Ternary lithium batteries generally refer to ternary polymer lithium batteries, which are lithium batteries that use ternary cathode materials such as lithium nickel cobalt manganese oxide (Li(NiCoMn)O2) or lithium nickel cobalt aluminum oxide. Ternary composite cathode materials are made from nickel salts, cobalt salts, and manganese salts, and the ratio of nickel, cobalt, and manganese can be adjusted according to actual needs. Batteries with ternary materials as cathodes are safer than lithium cobalt oxide batteries, but the voltage is too low. When used in mobile phones (the cutoff voltage of mobile phones is generally around 3.0V), there will be a noticeable lack of capacity.

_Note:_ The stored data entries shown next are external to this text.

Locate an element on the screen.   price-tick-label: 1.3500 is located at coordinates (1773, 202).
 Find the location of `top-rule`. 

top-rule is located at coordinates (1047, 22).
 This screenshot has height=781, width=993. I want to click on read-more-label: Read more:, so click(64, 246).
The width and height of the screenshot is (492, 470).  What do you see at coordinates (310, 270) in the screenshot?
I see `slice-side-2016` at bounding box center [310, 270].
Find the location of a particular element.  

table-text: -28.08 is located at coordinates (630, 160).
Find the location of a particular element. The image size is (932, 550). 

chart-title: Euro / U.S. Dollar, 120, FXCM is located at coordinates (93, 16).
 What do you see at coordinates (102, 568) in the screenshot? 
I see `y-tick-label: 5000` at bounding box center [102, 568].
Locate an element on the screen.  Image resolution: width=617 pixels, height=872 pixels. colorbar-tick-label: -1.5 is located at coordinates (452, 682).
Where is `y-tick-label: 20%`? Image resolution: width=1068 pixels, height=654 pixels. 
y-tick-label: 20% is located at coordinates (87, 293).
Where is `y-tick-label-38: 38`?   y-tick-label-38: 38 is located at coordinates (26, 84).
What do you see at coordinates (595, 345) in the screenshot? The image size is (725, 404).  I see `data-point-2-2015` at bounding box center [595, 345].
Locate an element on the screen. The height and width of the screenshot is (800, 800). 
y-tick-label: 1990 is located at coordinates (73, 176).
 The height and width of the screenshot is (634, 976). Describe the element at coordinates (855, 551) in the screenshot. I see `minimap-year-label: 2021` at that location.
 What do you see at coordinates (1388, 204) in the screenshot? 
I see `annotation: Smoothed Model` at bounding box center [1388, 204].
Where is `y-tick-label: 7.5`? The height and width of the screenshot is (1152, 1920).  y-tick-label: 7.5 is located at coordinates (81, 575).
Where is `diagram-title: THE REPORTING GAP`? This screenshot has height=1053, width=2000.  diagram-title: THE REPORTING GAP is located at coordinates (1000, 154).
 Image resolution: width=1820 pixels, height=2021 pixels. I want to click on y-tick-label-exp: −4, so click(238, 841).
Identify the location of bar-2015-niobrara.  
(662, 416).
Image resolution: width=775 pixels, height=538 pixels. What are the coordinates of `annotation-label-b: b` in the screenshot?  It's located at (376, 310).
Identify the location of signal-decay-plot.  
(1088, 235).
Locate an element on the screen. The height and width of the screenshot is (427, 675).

Lithium manganese oxide batteries and ternary lithium batteries are both common batteries on the market. The two types of batteries each have their own advantages and disadvantages. Let's take a look at the differences between lithium manganese oxide batteries and ternary lithium batteries.
1. Manufacturing cost
Manganese, the main raw material for lithium manganese oxide batteries, is abundant in my country, resulting in low manufacturing costs and a significant cost advantage compared to other types of batteries. In contrast, the raw materials for ternary lithium batteries are rare metals with limited global reserves, leading to considerably higher manufacturing costs.
2. Cycle life
Typically, lithium manganese oxide batteries have a cycle life of 600-800 cycles, while ternary lithium batteries can have a cycle life of over 2000 cycles.
3. Development Prospects
Lithium manganese oxide has advantages such as abundant resources, low cost, no pollution, good safety, and good rate performance. However, its poor cycle performance and electrochemical stability greatly limit its industrial development. At present, lithium manganese oxide batteries are mainly used in electric two-wheelers, drones, power banks, etc.
Ternary lithium batteries are widely used in the field of new energy vehicles due to their advantages of long cycle life and high energy density. Many new energy vehicle models use ternary lithium power battery packs.
4. Safety
Lithium manganese oxide batteries produce almost no gas during storage and charging/discharging, exhibiting strong safety and stability. When used in combination with other materials, they also demonstrate good high-temperature performance.
Ternary lithium batteries have relatively poor thermal stability. When the temperature reaches 250-300℃, the electrolyte inside the battery will undergo a strong chemical reaction, which can lead to the battery exploding spontaneously. Their safety is worse than that of lithium manganese oxide batteries.